Methods for the generation of heritable germline mutations in the disease vector Culex quinquefasciatus using clustered regularly interspaced short palindrome repeats‐associated protein 9

Abstract Culex quinquefasciatus is a vector of many diseases that adversely impact human and animal health; however, compared to other mosquito vectors limited genome engineering technologies have been characterized for this vector.
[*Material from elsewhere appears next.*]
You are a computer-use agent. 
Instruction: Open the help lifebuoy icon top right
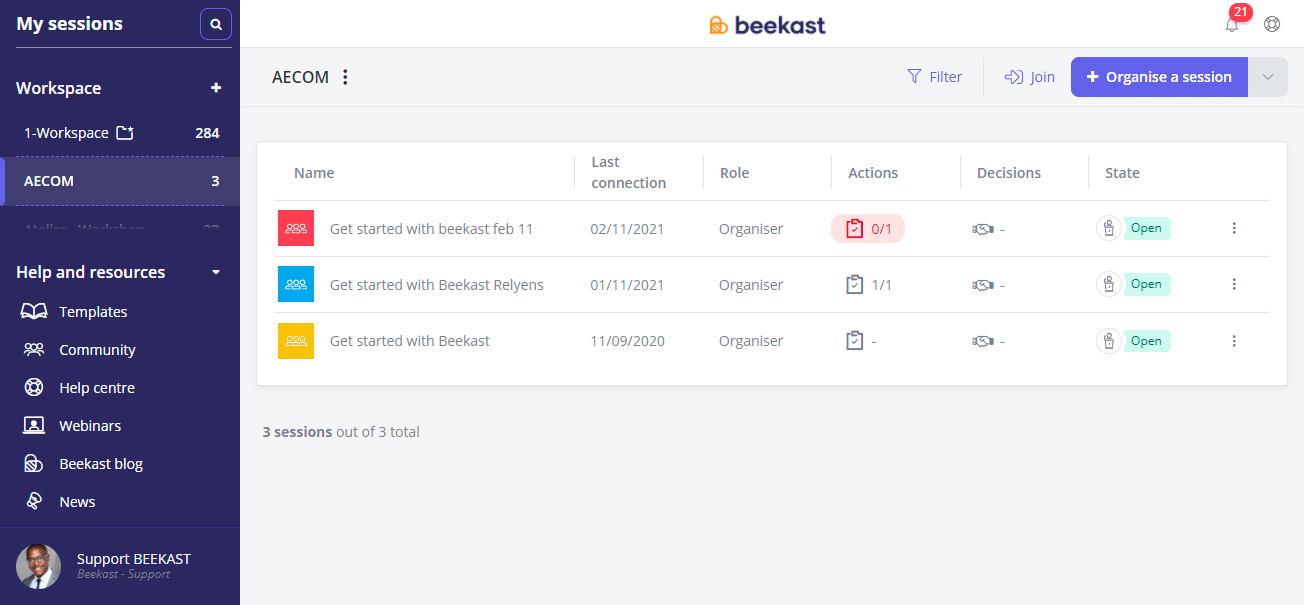[1272, 24]
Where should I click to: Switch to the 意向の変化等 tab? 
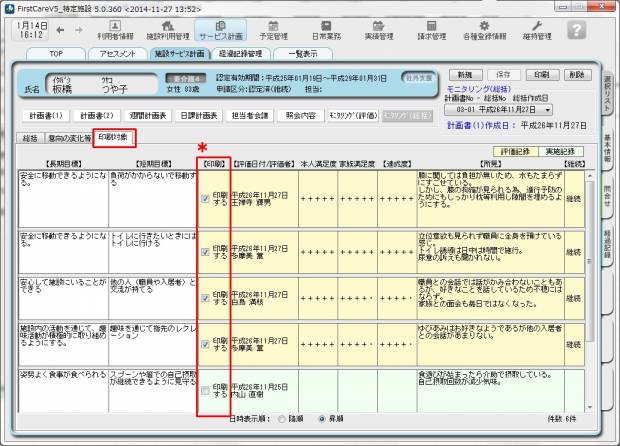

Clustered regularly interspaced short palindrome repeats‐associated protein 9 (CRISPR‐Cas9) based technologies are a powerful tool for genome engineering and functional genetics and consequently have transformed genetic studies in many organisms. Our objective was to improve upon the limited technologies available for genome editing in C. quinquefasciatus to create a reproducible and straightforward method for CRISPR‐Cas9‐targeted mutagenesis in this vector. Here we describe methods to achieve high embryo survival and mutagenesis rates and we provide details on the injection supplies and procedures, embryo handling and guide RNA (gRNA) target designs. Through these efforts, we achieved embryo survival rates and germline mutagenesis rates that greatly exceed previously reported rates in this vector. This work is also the first to characterize the white gene marker in this species, which is a valuable phenotypic marker for future transgenesis or mutagenesis of this vector. Overall, these tools provide the framework for future functional genetic studies in this important disease vector and may support the development of future gene drive and genetic technologies that can be used to control this vector.